Sunday, November 11, 2012

Anna's hummingbirds - year round residents.

Here on the Puget Sound, the Anna's hummingbird is a year-round resident. Two of them have been fighting over the feeder and this pineapple salvia today even though it is only 46 degrees outside:

I'm surprised this salvia they are fighting wars over hasn't froze back yet as we did have a freeze two nights in a row, but I do have it in a pot on the deck in a sheltered area between 2 sections of the house. It must stay warmer here creating a micro climate. That's a big plus for the hummingbirds since their favorite flowers are still going strong:

Here's the Anna's hummers. I observed many females in the spring and summer, but very few males. This is one of the females that is frequenting the feeding this November:

Here is the male. I have been seeing him quite a bit since October. I'm not sure if he had moved up into the hills during Spring and Summer and has moved back down now that it is Fall, or if he has been here all along and I am just seeing him more now that I have many flowers he likes and he is spending more time in our yard as a result:

Anna's male hummers have gorgeous pinky red heads, but you can't tell from this angle. It was difficult to get a good shot of this guy's iridescent reddish-pink feathers since there wasn't much sun to reflect off them today. I'll keep stalking him until I get a shot of them shining in the sun.

All these hummers are very busy lately keeping fueled up in the chilly, rainy, Pacific Northwest fall/winter climate. They like to perch in the birch trees and fly down for drinks from the feeder. One of the theories on why these guys do so well in the winter up here is that they include a larger number of insects in their diet along with nectar. They will also eat sap from holes made by sapsuckers and eat the insects that are attracted to this sap.

As recently as the 1930's Anna's hummingbirds range was only into California, but as the climate has changed and as people have planted nectar friendly flowers in their gardens, the range of this hummer has expanded all the way up to Vancouver, British Columbia.

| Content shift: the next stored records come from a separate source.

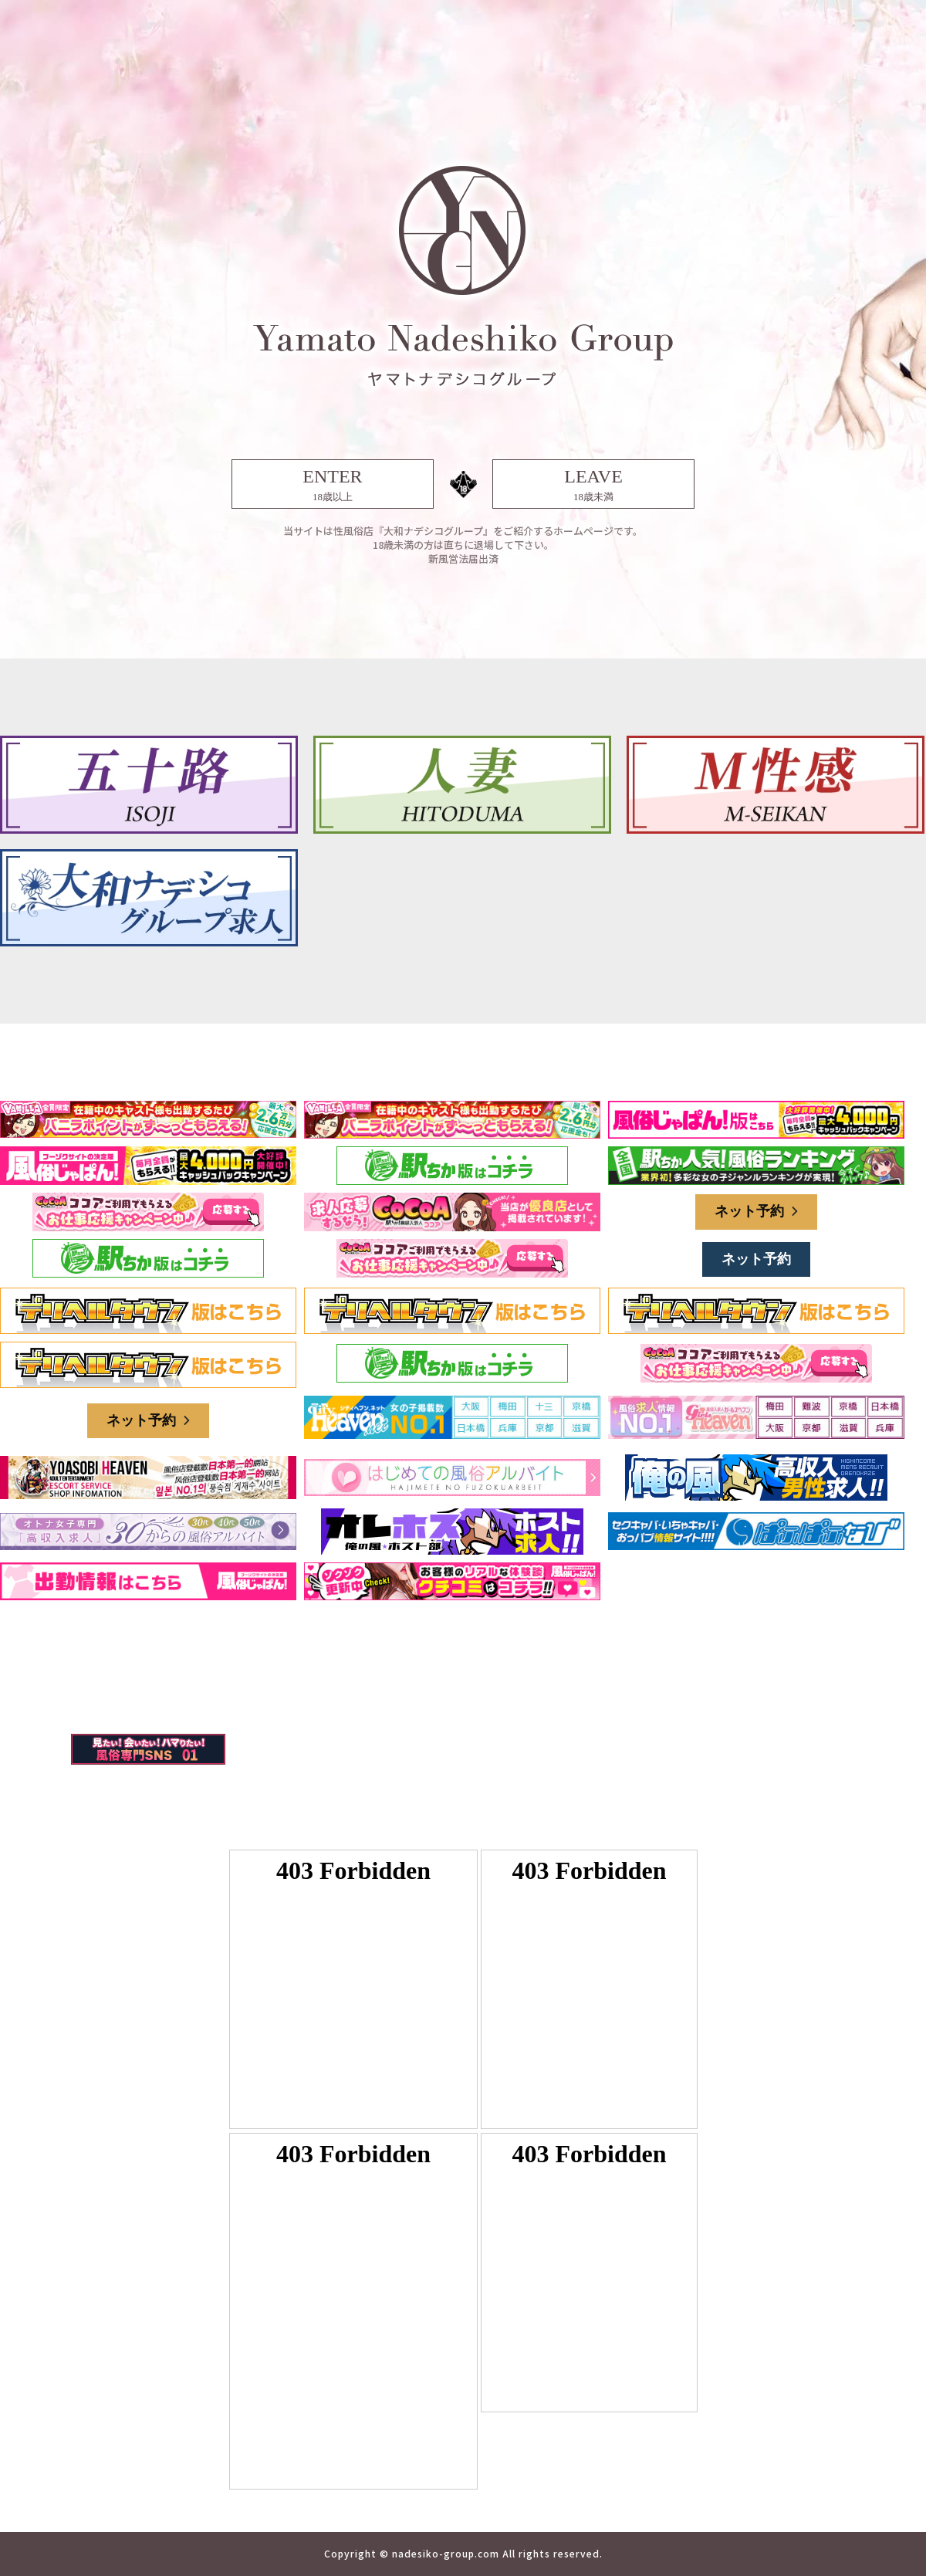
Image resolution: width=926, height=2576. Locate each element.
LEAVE (593, 485)
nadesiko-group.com (445, 2553)
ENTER (332, 485)
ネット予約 (756, 1211)
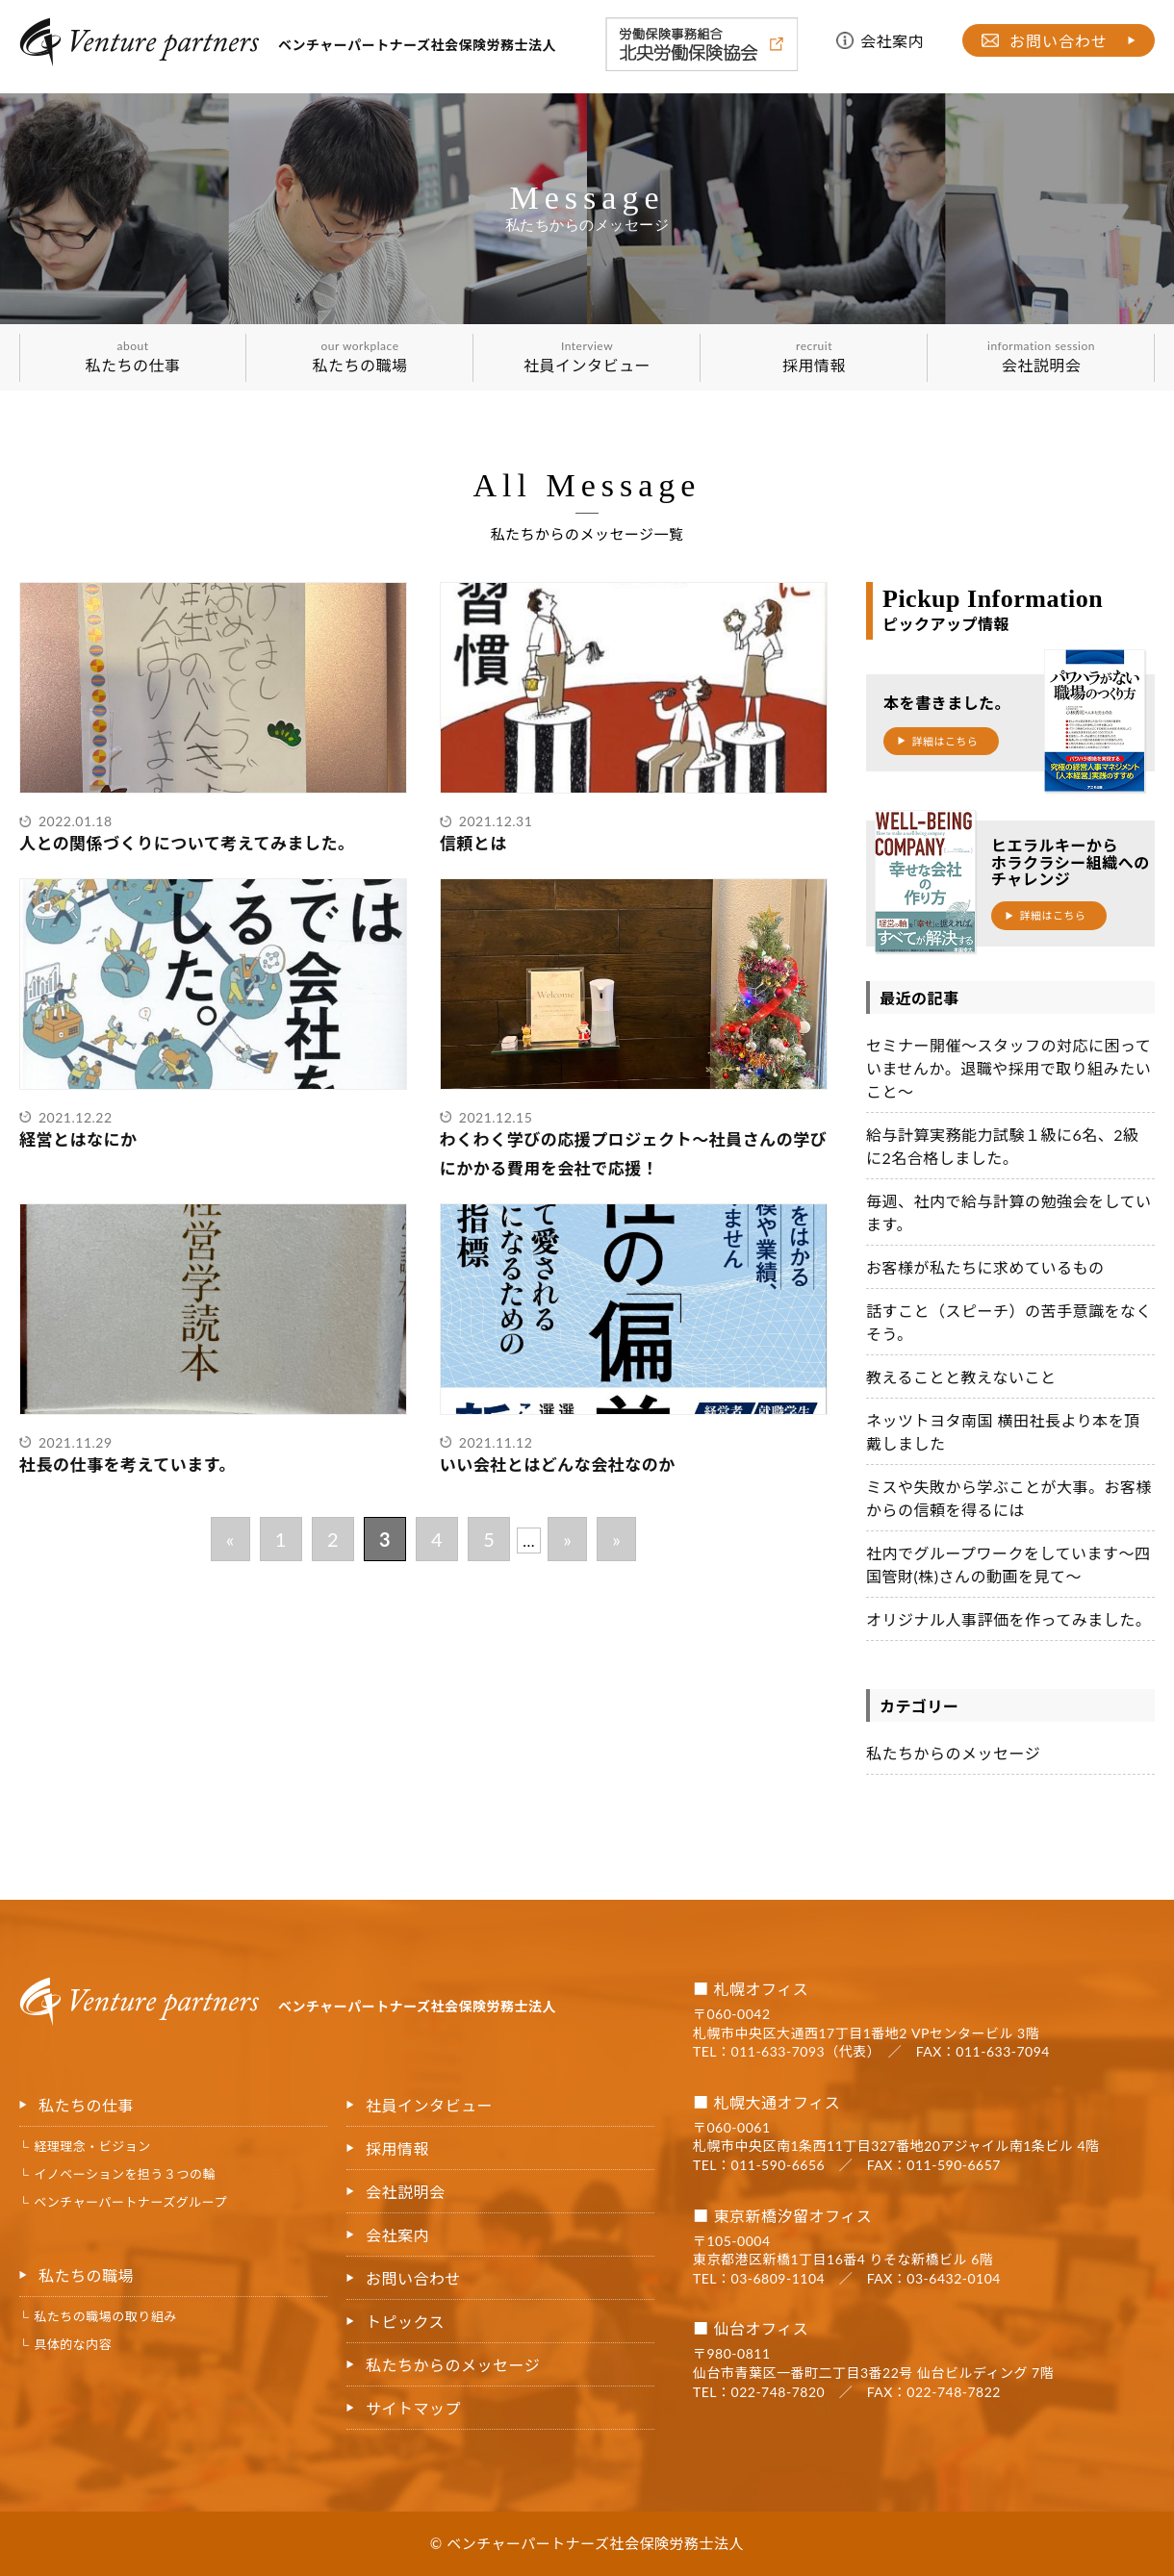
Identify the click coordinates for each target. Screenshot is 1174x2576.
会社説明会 (1041, 356)
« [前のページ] (230, 1539)
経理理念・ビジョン (92, 2146)
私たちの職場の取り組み (105, 2316)
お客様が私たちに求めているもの (985, 1267)
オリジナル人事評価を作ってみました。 (1008, 1619)
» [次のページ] (567, 1539)
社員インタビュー (587, 356)
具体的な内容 (73, 2344)
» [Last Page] (616, 1539)
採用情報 (814, 356)
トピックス (405, 2321)
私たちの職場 (359, 356)
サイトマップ (413, 2408)
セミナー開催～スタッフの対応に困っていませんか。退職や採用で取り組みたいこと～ (1008, 1068)
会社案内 (892, 41)
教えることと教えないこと (961, 1377)
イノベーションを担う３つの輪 (125, 2174)
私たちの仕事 (132, 356)
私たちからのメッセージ (953, 1753)
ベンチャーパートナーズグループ (130, 2202)
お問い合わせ (1058, 41)
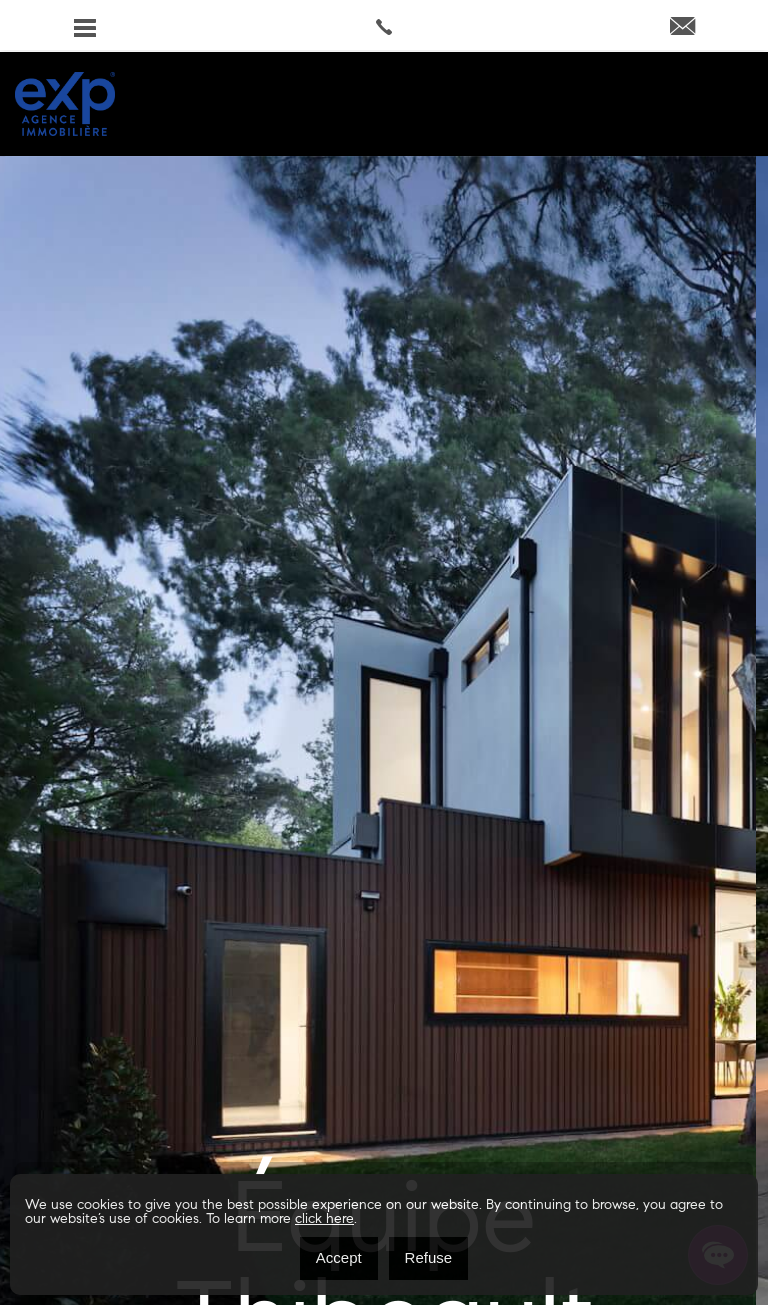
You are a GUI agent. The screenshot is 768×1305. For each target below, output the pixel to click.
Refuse (429, 1257)
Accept (339, 1257)
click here (324, 1220)
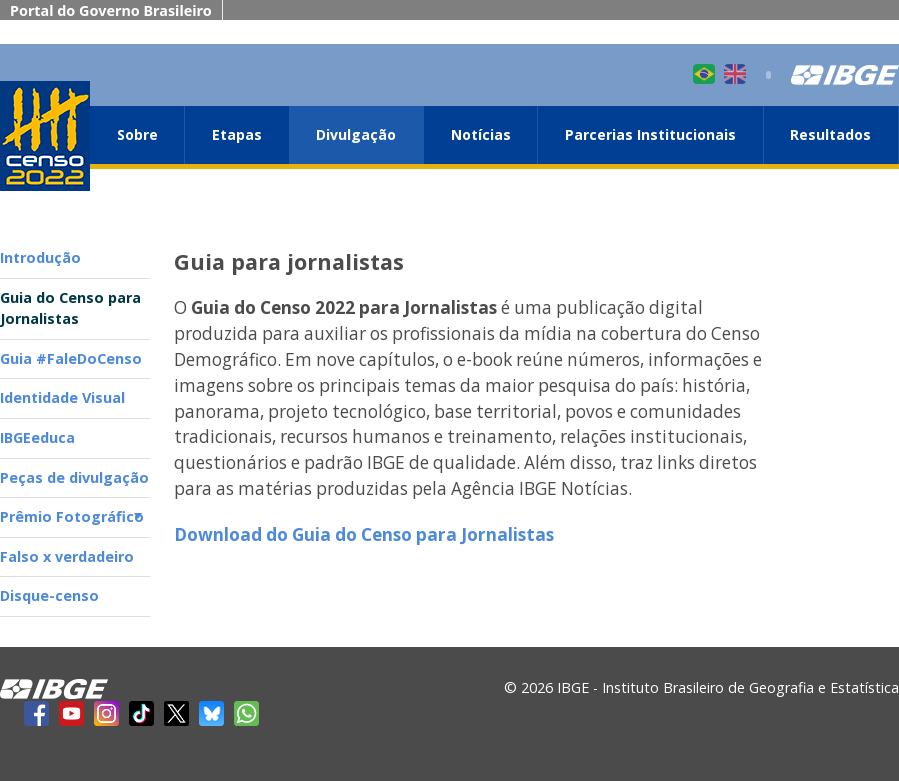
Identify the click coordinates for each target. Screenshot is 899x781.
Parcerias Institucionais (650, 134)
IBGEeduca (37, 437)
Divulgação (356, 134)
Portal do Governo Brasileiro (111, 10)
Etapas (237, 134)
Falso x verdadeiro (67, 556)
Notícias (481, 134)
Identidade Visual (62, 397)
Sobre (137, 134)
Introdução (40, 257)
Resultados (830, 134)
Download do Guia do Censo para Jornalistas (364, 534)
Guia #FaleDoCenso (71, 358)
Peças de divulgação (74, 477)
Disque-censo (49, 595)
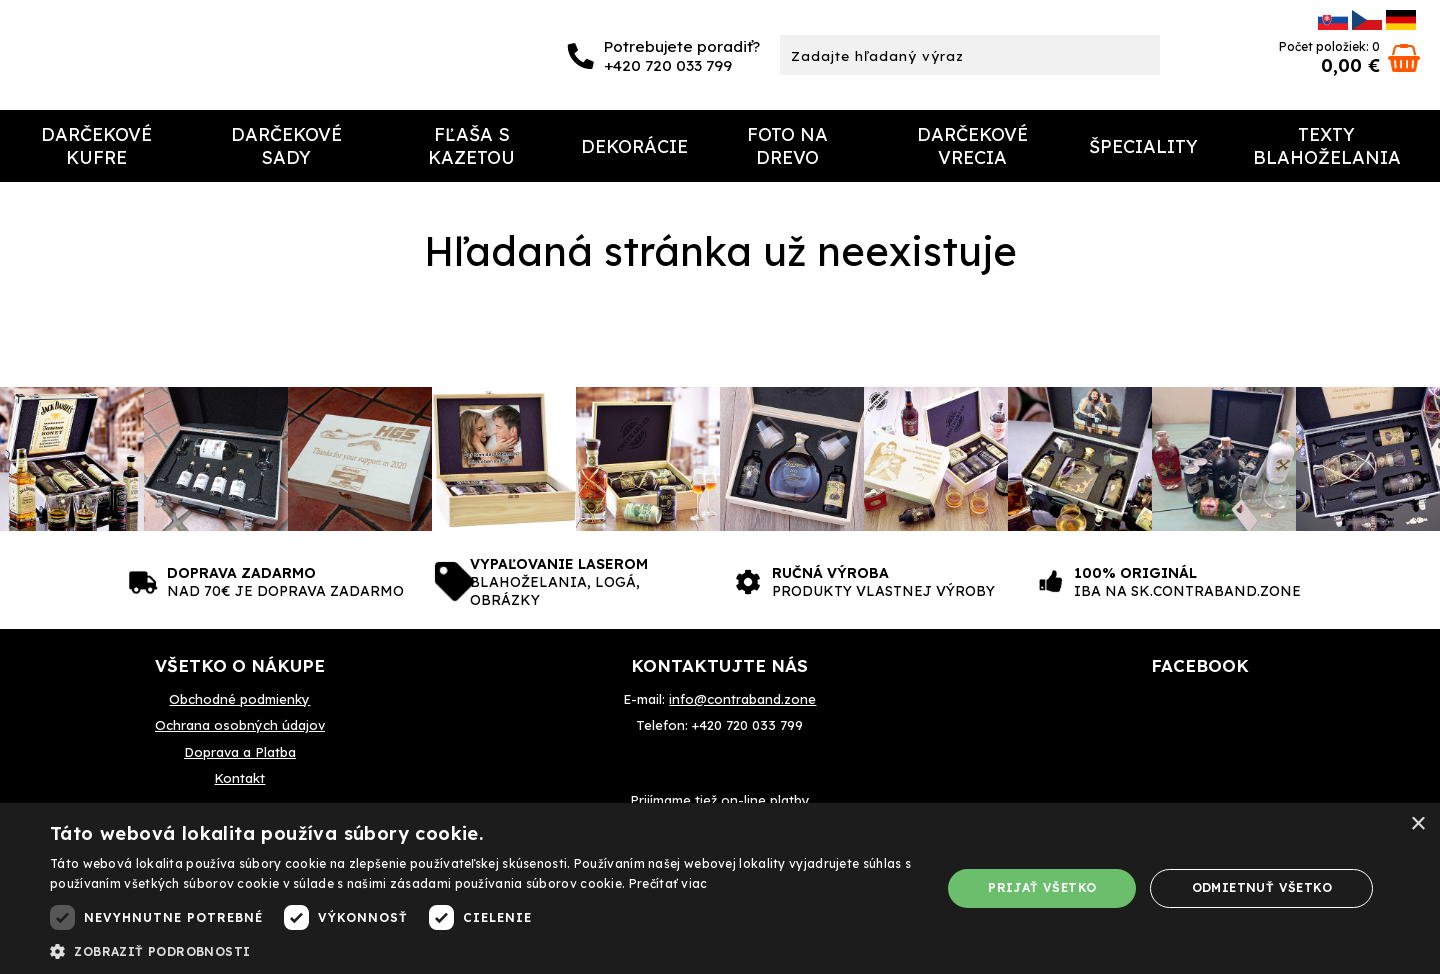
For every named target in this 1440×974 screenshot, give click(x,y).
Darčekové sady (286, 146)
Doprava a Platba (240, 752)
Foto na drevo (787, 146)
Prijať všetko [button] (1042, 887)
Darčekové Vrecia (972, 146)
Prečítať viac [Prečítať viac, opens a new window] (668, 883)
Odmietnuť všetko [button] (1262, 887)
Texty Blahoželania (1327, 146)
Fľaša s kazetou (471, 146)
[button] (482, 950)
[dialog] (720, 888)
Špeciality (1143, 146)
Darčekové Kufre (96, 146)
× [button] (1417, 824)
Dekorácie (634, 146)
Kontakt (239, 778)
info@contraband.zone (742, 699)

I'm really enjoying having these guys year round. In Austin, we had ruby throated and black-chinned hummers until September when they would vacate for warmer climates. The Rufous hummer would then show up to winter with us from about October to January when they would then take back off to the west coast. We have the Rufous hummers up here in Spring and Summer. I wonder if any of these are the ones wintering in Central Texas?